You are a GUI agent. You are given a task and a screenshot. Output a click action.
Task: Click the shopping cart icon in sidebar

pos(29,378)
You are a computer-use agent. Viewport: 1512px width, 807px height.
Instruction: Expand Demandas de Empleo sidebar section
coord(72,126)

○ ○ ○ ○

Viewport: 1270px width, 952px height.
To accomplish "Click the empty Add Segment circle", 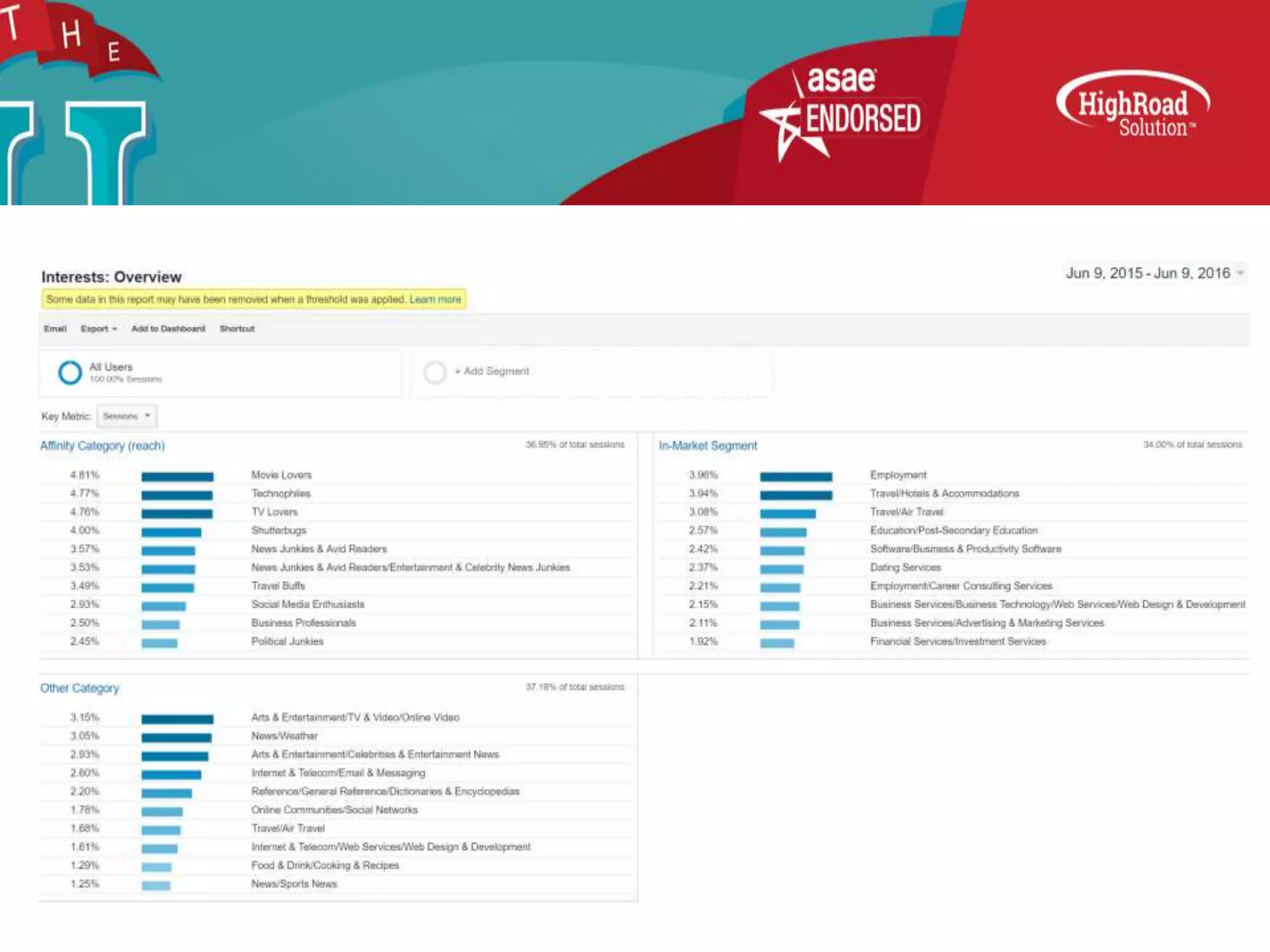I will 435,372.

○ ○ ○ ○

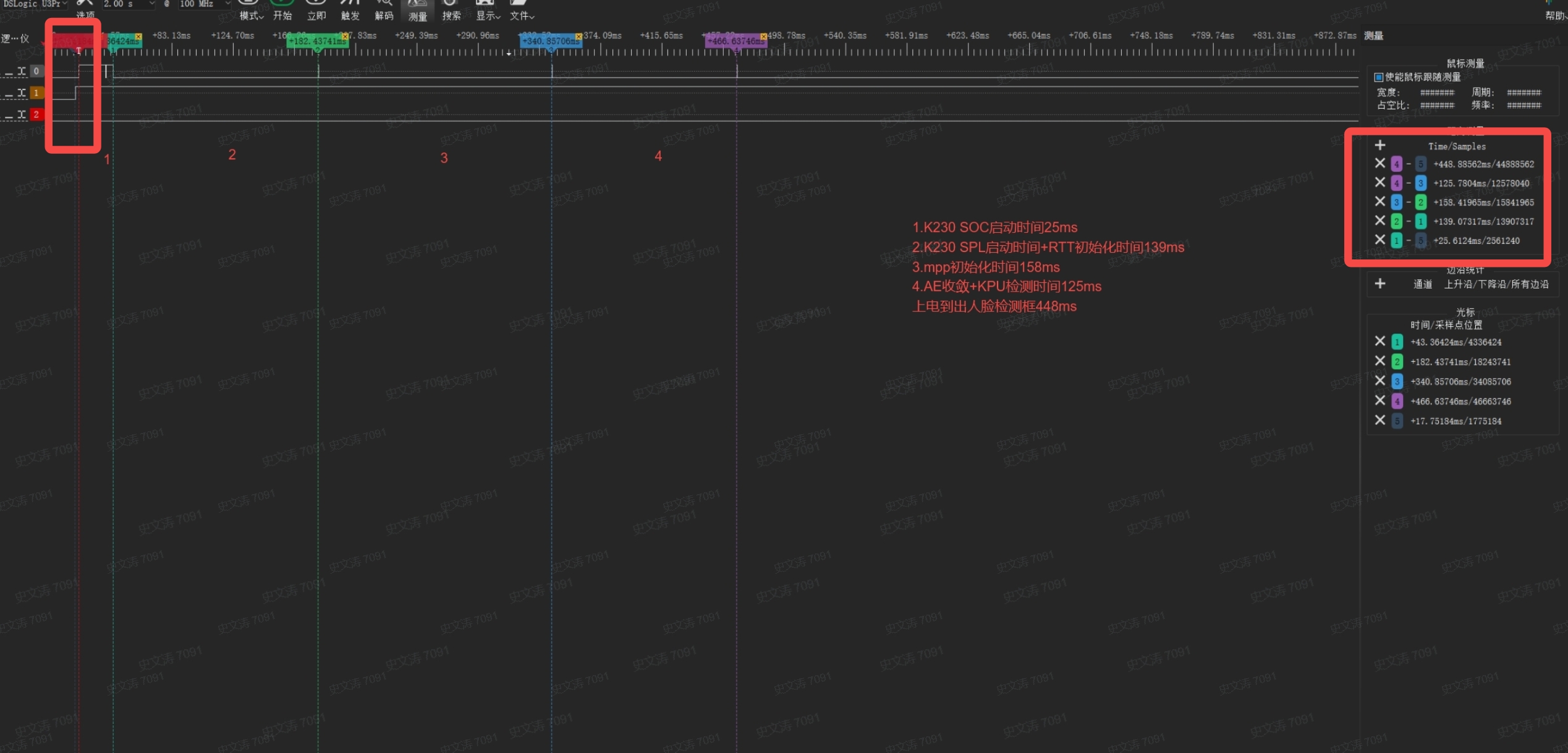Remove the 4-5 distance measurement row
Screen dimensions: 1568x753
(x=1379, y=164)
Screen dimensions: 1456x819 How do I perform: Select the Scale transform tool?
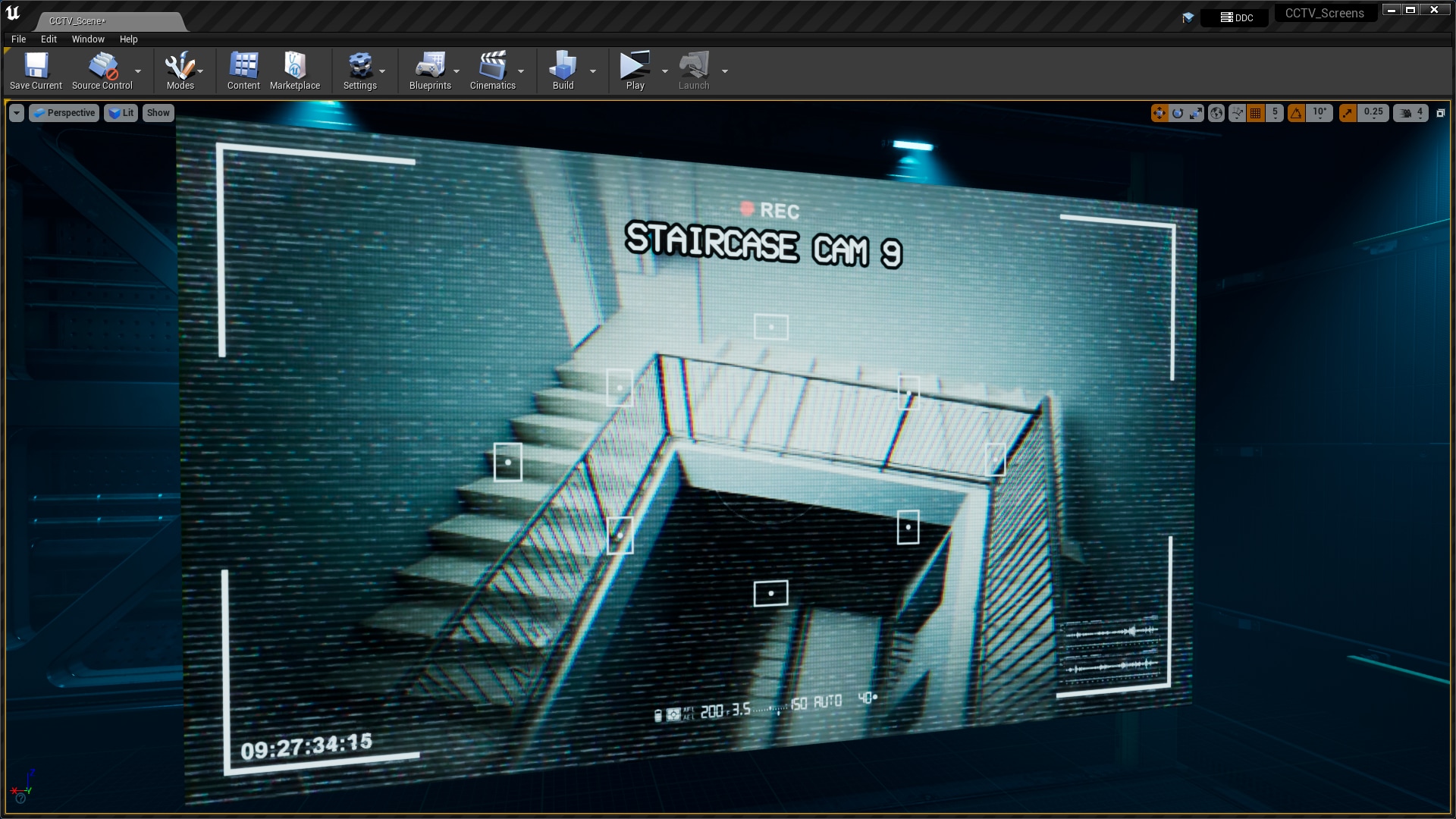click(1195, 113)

○ ○ ○ ○

### Brief
Select every line of the records holding the string "width".

### Answer to this exercise
You are a computer-use agent. Viewport: 1512px width, 807px height.
Viewport: 1270px width, 952px height.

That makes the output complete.